[Dataset records]

*-*-*

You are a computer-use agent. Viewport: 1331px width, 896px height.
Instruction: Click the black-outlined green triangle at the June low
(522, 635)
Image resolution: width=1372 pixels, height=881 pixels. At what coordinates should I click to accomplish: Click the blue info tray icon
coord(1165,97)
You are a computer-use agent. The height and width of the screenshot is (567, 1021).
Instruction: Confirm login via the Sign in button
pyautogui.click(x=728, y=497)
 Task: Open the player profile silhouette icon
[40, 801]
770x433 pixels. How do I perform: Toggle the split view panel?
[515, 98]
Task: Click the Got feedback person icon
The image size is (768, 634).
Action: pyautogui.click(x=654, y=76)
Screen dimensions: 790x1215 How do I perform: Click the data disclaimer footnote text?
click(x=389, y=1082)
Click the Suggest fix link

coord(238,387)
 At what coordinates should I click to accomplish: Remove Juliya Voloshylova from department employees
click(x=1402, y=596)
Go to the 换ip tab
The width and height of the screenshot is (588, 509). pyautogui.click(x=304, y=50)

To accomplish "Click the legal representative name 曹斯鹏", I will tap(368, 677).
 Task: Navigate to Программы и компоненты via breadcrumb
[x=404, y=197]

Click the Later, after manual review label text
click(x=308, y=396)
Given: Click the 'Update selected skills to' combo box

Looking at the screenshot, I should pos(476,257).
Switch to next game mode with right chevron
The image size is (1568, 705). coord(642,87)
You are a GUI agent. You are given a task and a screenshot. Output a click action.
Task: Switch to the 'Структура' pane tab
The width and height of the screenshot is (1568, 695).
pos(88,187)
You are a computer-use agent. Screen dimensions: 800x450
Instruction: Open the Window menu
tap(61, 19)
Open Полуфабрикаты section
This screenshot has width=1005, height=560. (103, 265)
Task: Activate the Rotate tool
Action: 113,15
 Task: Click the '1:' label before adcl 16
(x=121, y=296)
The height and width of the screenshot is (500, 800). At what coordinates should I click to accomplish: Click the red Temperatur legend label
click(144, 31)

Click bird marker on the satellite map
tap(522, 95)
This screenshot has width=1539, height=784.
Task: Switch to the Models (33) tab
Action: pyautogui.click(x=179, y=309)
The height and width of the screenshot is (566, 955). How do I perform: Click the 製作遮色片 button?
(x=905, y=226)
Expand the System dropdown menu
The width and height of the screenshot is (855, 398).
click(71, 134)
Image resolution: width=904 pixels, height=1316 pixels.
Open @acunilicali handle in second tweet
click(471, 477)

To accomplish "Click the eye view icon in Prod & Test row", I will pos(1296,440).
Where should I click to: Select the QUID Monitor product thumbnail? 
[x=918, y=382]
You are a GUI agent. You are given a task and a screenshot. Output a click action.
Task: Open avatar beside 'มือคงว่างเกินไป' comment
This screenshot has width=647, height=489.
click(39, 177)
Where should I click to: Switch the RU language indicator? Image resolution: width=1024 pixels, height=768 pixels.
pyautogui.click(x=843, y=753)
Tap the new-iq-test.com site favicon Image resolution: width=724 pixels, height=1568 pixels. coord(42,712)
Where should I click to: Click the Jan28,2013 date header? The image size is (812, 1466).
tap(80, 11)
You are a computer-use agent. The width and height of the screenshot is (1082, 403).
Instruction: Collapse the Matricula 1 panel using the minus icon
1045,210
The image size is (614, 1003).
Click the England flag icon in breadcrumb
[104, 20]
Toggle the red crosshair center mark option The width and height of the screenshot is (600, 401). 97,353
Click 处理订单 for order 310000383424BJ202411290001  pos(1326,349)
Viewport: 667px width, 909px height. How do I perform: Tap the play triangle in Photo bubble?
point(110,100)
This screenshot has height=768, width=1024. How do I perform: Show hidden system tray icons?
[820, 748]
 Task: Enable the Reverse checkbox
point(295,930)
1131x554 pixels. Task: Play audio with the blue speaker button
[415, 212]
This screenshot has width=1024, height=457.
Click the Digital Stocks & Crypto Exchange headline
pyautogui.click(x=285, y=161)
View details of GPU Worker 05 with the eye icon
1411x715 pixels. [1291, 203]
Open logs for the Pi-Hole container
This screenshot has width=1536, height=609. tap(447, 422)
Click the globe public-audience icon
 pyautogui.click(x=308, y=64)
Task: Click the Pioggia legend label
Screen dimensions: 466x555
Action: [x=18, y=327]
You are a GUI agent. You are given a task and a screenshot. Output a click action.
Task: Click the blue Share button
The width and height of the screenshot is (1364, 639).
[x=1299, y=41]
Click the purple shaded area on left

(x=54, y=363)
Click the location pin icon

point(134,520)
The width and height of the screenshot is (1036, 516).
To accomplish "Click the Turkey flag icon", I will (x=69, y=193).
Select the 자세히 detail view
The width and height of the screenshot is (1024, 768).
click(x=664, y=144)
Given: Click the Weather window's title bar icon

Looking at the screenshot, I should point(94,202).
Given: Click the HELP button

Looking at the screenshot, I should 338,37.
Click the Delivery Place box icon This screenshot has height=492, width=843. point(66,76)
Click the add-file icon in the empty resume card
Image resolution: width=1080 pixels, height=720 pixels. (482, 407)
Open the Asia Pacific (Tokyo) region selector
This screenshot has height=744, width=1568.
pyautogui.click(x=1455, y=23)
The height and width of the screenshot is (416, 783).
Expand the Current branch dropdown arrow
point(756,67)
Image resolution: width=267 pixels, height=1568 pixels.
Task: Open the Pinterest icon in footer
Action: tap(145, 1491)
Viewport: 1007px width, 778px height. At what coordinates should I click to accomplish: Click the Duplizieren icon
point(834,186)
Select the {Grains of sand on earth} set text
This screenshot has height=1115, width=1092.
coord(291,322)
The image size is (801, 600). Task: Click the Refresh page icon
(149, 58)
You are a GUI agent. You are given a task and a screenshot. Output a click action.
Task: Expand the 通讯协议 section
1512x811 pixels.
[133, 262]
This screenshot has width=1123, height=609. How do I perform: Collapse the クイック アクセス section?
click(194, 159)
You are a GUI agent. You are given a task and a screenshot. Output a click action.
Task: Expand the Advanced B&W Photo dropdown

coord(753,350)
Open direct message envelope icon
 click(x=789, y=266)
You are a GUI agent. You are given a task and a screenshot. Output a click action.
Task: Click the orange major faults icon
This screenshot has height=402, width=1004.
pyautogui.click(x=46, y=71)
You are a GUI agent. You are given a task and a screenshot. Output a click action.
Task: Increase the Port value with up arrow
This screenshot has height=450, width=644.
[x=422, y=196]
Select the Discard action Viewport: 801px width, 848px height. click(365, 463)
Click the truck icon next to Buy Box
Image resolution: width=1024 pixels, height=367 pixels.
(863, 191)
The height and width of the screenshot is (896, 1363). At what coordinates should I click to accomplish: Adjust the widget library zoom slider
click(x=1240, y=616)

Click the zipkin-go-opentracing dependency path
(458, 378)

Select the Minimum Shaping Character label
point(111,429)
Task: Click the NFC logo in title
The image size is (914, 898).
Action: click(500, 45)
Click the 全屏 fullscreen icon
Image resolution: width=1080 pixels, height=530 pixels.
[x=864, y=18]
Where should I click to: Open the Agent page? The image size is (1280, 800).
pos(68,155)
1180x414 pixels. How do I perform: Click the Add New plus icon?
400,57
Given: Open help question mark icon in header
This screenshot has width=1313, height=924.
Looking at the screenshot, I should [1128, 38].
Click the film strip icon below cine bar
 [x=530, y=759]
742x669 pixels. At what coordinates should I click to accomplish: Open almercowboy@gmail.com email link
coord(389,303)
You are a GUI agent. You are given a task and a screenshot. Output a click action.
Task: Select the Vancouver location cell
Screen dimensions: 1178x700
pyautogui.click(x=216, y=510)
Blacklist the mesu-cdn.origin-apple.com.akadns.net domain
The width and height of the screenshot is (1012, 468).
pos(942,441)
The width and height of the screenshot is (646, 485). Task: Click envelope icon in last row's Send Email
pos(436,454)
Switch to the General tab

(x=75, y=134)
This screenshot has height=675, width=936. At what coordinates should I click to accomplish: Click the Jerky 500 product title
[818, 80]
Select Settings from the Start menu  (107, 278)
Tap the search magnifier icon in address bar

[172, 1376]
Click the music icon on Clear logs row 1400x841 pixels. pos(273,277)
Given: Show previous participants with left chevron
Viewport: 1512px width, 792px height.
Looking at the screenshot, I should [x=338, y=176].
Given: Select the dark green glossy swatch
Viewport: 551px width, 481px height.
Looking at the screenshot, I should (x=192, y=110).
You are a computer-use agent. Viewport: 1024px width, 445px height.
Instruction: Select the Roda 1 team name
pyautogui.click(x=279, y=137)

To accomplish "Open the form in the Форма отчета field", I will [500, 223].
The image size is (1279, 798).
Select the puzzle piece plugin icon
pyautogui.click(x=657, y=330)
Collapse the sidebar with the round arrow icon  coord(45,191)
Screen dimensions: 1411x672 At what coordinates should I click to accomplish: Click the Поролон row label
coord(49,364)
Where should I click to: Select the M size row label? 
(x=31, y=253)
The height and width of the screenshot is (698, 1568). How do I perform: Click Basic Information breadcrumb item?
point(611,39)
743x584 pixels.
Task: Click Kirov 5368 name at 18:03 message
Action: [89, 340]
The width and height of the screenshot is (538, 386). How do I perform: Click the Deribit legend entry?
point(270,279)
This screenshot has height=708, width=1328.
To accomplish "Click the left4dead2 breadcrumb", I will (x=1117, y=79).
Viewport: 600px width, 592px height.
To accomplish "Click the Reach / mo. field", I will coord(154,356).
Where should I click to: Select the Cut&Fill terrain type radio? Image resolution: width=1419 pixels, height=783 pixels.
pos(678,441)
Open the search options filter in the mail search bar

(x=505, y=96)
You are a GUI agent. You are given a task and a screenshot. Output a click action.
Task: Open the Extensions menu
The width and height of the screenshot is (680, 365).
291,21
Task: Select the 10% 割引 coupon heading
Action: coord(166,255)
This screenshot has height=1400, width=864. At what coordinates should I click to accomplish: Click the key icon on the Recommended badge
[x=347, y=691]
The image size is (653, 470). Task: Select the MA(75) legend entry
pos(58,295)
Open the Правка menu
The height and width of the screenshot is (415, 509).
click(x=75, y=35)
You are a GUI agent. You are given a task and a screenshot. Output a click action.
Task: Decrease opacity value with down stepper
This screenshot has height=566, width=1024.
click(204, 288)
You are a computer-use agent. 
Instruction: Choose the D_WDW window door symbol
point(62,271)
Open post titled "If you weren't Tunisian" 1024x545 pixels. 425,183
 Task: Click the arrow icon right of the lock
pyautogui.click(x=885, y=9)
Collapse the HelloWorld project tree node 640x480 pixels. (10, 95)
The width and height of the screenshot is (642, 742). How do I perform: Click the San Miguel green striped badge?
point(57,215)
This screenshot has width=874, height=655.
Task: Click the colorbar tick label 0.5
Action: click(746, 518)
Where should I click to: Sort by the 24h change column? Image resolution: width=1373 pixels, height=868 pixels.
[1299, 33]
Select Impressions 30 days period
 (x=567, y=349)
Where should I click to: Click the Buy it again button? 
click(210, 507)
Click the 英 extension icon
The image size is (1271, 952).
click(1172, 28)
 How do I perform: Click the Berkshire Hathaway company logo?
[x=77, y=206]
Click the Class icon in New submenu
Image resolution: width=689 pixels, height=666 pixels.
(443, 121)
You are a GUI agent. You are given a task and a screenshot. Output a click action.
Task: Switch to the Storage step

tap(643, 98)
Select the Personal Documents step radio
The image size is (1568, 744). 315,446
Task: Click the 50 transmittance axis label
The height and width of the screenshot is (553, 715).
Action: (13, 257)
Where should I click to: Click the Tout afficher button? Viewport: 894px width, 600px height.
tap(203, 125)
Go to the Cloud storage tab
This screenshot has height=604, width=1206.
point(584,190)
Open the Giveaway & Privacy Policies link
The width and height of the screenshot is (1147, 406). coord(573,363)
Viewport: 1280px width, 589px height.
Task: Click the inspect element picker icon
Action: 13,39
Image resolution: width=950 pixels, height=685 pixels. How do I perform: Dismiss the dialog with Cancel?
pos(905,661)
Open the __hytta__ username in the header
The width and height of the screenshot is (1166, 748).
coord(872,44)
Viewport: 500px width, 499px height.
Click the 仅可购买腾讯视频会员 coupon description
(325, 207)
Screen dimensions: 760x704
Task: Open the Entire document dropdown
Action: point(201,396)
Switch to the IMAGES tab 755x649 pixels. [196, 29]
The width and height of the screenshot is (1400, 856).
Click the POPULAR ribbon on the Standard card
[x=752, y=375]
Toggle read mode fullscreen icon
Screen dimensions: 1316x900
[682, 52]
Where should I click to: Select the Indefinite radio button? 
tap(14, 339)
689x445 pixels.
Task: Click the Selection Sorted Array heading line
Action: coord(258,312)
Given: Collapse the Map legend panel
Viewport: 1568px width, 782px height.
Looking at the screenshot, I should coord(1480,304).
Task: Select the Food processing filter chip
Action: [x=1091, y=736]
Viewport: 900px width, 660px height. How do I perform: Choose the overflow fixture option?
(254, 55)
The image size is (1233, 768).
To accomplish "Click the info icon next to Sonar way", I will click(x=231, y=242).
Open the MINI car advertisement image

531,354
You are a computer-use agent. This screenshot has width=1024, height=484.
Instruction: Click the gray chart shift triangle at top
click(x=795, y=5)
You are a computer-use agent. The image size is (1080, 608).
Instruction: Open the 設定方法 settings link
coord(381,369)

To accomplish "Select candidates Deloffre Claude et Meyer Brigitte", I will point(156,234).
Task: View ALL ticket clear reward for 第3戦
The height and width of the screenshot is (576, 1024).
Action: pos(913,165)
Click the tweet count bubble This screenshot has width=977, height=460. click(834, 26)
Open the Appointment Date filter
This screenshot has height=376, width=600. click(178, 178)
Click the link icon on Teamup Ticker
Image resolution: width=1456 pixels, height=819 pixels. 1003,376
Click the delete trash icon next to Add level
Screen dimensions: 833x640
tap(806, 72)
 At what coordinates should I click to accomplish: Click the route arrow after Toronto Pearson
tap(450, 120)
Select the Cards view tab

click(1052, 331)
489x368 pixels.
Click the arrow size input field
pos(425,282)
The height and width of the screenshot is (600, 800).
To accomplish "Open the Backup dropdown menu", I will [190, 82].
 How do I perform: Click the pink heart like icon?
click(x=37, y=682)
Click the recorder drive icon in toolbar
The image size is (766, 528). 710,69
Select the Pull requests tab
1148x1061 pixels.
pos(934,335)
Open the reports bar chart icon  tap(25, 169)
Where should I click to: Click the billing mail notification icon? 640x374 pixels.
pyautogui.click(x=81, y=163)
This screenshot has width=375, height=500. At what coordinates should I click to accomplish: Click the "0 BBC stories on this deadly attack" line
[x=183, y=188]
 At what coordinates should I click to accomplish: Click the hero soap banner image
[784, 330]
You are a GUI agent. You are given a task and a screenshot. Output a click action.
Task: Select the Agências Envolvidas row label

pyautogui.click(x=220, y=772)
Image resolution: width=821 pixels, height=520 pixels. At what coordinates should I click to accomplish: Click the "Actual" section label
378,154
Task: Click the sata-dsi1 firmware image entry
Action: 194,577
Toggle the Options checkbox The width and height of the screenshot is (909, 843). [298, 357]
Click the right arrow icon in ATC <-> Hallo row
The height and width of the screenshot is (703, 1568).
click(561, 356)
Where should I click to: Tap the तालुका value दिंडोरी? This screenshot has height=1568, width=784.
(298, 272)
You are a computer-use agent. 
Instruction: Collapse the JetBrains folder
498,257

*-*-*

* Work instructions *
In the records above, each line with the string "computer" should be copied.

* Exercise solution *
You are a computer-use agent. Viewport: 1331px width, 896px height.
You are a computer-use agent. The height and width of the screenshot is (567, 1021).
You are a computer-use agent. Screen dimensions: 800x450
You are a computer-use agent. The width and height of the screenshot is (1082, 403).
You are a computer-use agent. Viewport: 1024px width, 445px height.
You are a computer-use agent. 
You are a computer-use agent. This screenshot has width=1024, height=484.
You are a computer-use agent. The image size is (1080, 608).
You are a computer-use agent. 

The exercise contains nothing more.